Packed up some nodes to generate longer videos with wan 2.2 in 81 frame batches. Lower vram friendly and overheating friendly lol.
To get the most out of this change seed and prompt at each subgraph. Treat it like seed traveling a bit
Description
mmaudio added
FAQ
Comments (25)
Broke it when I renamed ports, one moment.
Fixed
Thanks for this! works well. Could you possibly make a version that also can do T2V with Lora (no input image)? Thanks! This is very cool.
Yeah, I can do a t2v version. It's going to be a minute while I finish this one, adding MMAudio and etc lol.
@TheGeekyGhost Thanks!
For ppl concerned with speed, adding Sage Attention and FP16 Accumulation nodes between the checkpoint loader and the subgraphs speeds up this workflow by 25%
Tried adding my own lora stack to load up additional character and motion loras, but failed to get coherent results. 1st video is good but videos 2 through 6 get progressively more and more blurry, everythings just drifts apart. Any tips on fixing that would be appreciated.
Additional Loras in the mix will require tweaking. Once I finish I can take a look at adding some additional loras.
I'll see if I can reduce or fix the degradation by having it restore the start image for each subgraph before running it.
new version should fix quality issues, but due to MMAudio I had to cut some nodes
@TheGeekyGhost This guy figured it out, at the end of the video. Seamless transitions, no degradation. The solution is super confusing, the workflow is free, if we could just extract the solution into a much more simple workflow without the loops. We're soooooo close to solving it.
@mmrabati2154 thanks for this link. From what I understand, it re-uses the last 5 frames from the previous video to maintain consistency, among other things (using VACE + InP + Pusa loras). I downloaded that guys workflow and managed to fix the missing nodes. Downloaded the required loras. Now downloading the huge ass .gguf models theyre 18.7 Gigs each. (and the non-ggufs are like double that so I pass on those). I hope it runs on my 12Gb. As it is, there is no node for loading a character lora, will have to adress this later.
@randomchatter1234776 If you get node validation errors disable the autoCastPatch in ComfyUI_ezXY
@randomchatter1234776 how its going?
The first long I2V workflow that worked out of the box for me, simple and effective! I don't recommend going beyong 4 iterations as consistency falls dramatically
Try the new one, I added color match, some quality preservation, and MMAudio.
How easy is it to alter to use GGUF models?
Should be hard at all, just swapping out some loaders and the models. They're in the same subgraphs so if you change things out in the model subgraphs it will be set for all the other subgraphs already. No need to reconnect everything, just swap them out inside the subgraph
I stopped long clip generations as the quality degrades very fast and color shift inredibly bad. If this will be fixed in WAN, it will become great.
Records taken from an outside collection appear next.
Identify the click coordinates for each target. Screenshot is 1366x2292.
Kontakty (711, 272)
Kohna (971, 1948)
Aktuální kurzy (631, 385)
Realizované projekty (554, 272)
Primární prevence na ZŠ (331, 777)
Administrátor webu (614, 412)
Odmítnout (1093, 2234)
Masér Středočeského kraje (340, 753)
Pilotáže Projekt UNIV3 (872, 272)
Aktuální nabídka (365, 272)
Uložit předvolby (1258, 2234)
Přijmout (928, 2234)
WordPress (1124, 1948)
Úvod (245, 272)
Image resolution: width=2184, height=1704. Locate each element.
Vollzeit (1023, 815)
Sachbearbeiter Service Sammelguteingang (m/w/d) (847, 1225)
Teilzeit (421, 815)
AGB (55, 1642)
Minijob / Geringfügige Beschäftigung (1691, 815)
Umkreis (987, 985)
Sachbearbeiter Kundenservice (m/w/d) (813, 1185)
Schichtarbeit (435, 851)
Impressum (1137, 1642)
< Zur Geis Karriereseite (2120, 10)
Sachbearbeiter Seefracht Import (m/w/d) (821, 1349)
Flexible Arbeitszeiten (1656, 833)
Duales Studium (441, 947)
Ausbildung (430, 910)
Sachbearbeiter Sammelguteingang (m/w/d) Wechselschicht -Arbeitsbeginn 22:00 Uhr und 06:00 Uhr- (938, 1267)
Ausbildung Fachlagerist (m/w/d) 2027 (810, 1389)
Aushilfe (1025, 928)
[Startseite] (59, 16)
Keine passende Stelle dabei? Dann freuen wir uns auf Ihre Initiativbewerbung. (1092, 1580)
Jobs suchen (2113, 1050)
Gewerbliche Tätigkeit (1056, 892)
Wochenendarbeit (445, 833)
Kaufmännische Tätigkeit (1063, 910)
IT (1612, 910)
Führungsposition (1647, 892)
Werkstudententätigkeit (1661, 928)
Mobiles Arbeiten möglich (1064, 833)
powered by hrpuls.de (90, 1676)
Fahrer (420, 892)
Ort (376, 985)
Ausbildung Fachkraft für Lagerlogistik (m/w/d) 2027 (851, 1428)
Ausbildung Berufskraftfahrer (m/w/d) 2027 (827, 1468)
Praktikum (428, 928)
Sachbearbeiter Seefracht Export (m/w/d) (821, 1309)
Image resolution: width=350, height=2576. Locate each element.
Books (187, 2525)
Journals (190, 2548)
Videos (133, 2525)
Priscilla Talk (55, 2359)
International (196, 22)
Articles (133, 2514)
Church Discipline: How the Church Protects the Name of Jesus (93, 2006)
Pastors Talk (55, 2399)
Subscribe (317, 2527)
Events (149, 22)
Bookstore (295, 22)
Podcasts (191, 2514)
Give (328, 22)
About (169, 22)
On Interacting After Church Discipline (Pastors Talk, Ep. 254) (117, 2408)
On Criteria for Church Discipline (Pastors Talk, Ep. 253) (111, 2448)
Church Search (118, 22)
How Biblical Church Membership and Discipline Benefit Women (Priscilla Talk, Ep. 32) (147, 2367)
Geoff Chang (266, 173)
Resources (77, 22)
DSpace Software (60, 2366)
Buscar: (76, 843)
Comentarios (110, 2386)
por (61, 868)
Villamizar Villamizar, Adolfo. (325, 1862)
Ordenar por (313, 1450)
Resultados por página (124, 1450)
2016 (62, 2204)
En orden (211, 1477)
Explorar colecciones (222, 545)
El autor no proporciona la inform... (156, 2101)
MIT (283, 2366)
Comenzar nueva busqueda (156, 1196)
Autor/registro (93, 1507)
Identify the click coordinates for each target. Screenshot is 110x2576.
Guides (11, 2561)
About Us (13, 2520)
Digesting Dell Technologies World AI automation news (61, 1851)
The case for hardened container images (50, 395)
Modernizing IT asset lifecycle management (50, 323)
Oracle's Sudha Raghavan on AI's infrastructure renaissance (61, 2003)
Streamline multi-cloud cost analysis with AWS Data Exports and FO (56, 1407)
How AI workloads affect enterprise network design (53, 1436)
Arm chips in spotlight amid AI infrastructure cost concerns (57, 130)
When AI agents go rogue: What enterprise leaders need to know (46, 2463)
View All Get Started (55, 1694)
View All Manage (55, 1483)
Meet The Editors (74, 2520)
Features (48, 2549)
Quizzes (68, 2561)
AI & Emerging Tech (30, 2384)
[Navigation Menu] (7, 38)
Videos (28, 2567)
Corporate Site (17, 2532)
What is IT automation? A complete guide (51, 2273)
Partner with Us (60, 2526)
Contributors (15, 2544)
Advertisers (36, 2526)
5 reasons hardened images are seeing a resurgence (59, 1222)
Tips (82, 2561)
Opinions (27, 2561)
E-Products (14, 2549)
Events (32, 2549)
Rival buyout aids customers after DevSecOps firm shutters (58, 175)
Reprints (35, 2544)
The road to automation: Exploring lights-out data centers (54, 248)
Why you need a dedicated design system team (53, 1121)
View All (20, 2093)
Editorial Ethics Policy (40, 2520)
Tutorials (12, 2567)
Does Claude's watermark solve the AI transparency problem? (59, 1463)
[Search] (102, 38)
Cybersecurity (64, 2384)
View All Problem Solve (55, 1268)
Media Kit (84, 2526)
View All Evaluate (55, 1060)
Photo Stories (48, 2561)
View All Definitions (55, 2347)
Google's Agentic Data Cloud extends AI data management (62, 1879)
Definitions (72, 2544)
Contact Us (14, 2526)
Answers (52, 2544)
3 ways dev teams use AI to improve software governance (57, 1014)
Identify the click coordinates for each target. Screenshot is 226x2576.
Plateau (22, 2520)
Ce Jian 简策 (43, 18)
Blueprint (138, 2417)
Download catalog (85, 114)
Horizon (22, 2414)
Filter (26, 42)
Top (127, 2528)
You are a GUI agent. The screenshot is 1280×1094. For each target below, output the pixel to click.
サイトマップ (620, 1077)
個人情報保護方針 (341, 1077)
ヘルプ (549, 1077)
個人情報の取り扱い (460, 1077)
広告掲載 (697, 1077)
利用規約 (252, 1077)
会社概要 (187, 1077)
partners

I've added color correction and some other things to prevent this in the new version with MMAudio.
I think they fix some of these issues in 2.5 Cant wait till it comes out
@randomchatter1234776 I think new Wan models since 2.5 onward will not fit in consumer GPU VRAM for hobby local generation unless using very low quants, but we will see.
hi Geeky Ghost,
Thanks. This is simple and fully functionally
SDKtertiaire2
My low-spec machine (Ryzen 5 2600, RTX 3060Ti 8GB, 16GB RAM) handles this workflow quite well. The image-to-video process for a 7-second clip 480p takes around 700+ seconds, which isn't too bad. I use it for making fun little videos. However, the final group of nodes connected to the audio is not working. I'm not sure what the cause is. Overall, it's a good workflow.
This works great. I replaced the FP8 model with the WAN 2.2 Enhanced NSFW | Camera Prompt Adherence (Lightning Edition) I2V Q6 model and removed the LoRAs. The quality is excellent for continuous generation, and it runs very fast on my 4070 Ti with Sage Attention. The workflow is easy to understand, compact, and aesthetically pleasing.
The MMAudio part doesnt start for me tho, the generation stops at the third subgraph. Tried to fix it but I started using another workflow for the mmaudio instead.
Thanks, man.
Works and runs really fast for me! But there seems to be a major flaw, well for me atleast, after the first 5-10seconds of the video, it will become extremely cgi/animated and does not look anything like the initial realistic image I load.
Not sure why?? I am using wan 2.2 14b fp8 model. All the other longvideo workflows don't do this.